Para o coordenador, a mudança
cultural é um processo que leva tempo, mas fazendeiros não podem mais admitir a
caça como estratégia quando há outros recursos disponíveis. "Associar ao
seu produto, que no caso do produtor pecuário é a carne, um crime, que é a
caça, você mancha a imagem de todos, até dos que não caçam", afirma.
"Mas a gente tem
observado um número crescente de proprietários querendo se envolver com essas
estratégias e melhorar seu rendimento. Quando se está com o solo degradado, é
preciso corrigir fazendo o balanceamento, quando os animais estão morrendo por
alguma doença, é preciso tratar. O investimento para proteger o rebanho em
relação à onça-pintada também é uma estratégia de manejo da fazenda e deve ser
vista dessa forma", completa. Segundo Viana, produtores rurais de todo
país podem aderir ao programa, independente da região que estejam.
Proibição de caça
A caça de onças-pintadas,
assim como de outros animais silvestres, é proibida no Brasil. A única exceção
é a caça do javali, que segue regulamentação específica. A punição para quem
comete esse crime está prevista na Lei de Crimes Ambientais, com detenção de
seis meses a um ano. No entanto, é comum que a pena seja convertida em multa.

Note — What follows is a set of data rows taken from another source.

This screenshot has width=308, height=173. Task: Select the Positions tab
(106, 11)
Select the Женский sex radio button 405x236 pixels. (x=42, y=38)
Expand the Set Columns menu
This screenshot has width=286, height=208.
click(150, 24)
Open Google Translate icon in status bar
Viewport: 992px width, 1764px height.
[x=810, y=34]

O Centro Nacional de Pesquisa
e Conservação de Mamíferos Carnívoros (Cenap), ligado ao ICMBio, tem
desenvolvido atividades para a preservação das onças, inclusive quanto aos
conflitos entre predadores e proprietários rurais.
Outro conjunto de estratégias
importante para a conservação da espécie é o Plano de Ação Nacional (PAN)
Onça-Pintada, também dentro das competências do ICMBio. Entre as medidas, estão
a reprodução em cativeiro visando o aumento populacional, os programas de
educação ambiental e a criação de corredores ecológicos.
Já o Projeto Onças do Iguaçu
conseguiu aumentar comprovadamente a população dos felinos dentro da área do
Parque Nacional do Iguaçu, transformando essa região da Mata Atlântica em um
refúgio para o desenvolvimento da espécie.